The pressure experienced by the diver at 10 metres in seawater is greater than atmospheric pressure at sea level because the diver is subjected to the weight of the seawater above them.

Atmospheric pressure is the pressure exerted by the air in the atmosphere. As the diver descends, they are surrounded by an increasing volume of seawater. This seawater has a mass, and the weight of this mass exerts a pressure on the diver.

The pressure exerted by a fluid is directly proportional to its density and the depth. Seawater is denser than air, meaning it has more mass per unit volume. Therefore, the weight of the seawater above the diver is greater than the weight of the air above sea level. This greater weight results in a higher pressure experienced by the diver.

In essence, the pressure at a given depth is the sum of the atmospheric pressure and the pressure due to the weight of the fluid above. Since the diver is at a significant depth, the pressure due to the seawater is substantial and exceeds atmospheric pressure.

The pressure at a given depth in the liquid with a density of 1200 kg/m³ would be greater than the pressure at the same depth in the liquid with a density of 800 kg/m³.

Pressure in a fluid is directly proportional to its density and the depth. This relationship can be expressed as: Pressure = density x gravity x depth.

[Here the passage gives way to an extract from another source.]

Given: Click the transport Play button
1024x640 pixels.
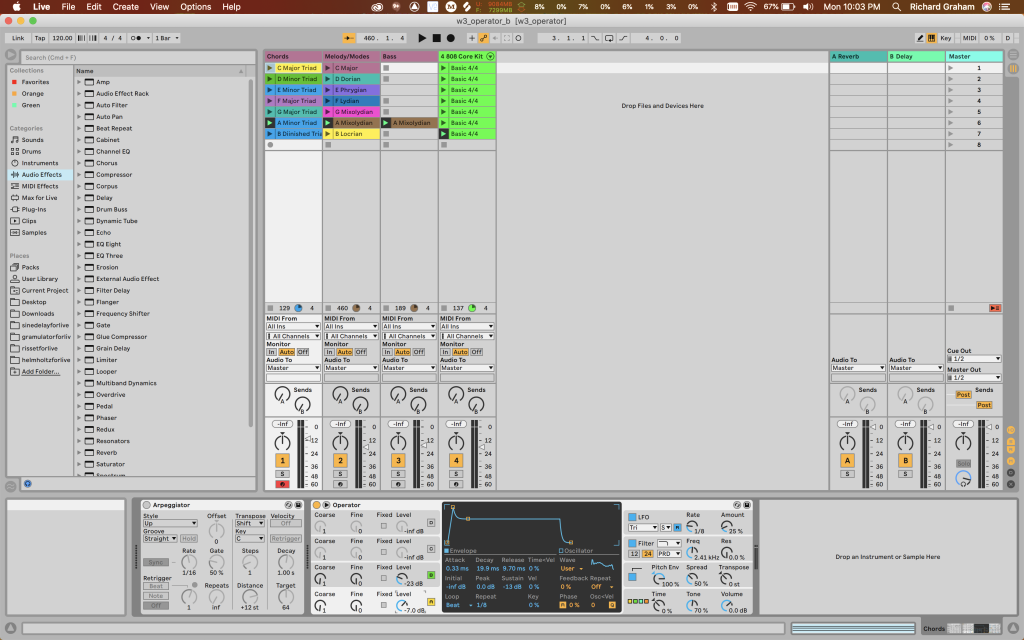Looking at the screenshot, I should (422, 38).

Since the liquid with a density of 1200 kg/m³ has a higher density than the liquid with a density of 800 kg/m³, and they are at the same depth, the pressure exerted by the denser liquid will be greater. The higher density means that more mass is pressing down on the point at that depth, resulting in a higher pressure. Therefore, the pressure is directly proportional to the density of the liquid.

Given:

• Force (F) = 50 N
• Area (A) = 0.2 m²

Equation:

Pressure (p) = F / A

Calculation:

p = 50 N / 0.2 m² = 250 Pa

Answer: The pressure exerted by the weight on the surface is 250 Pa.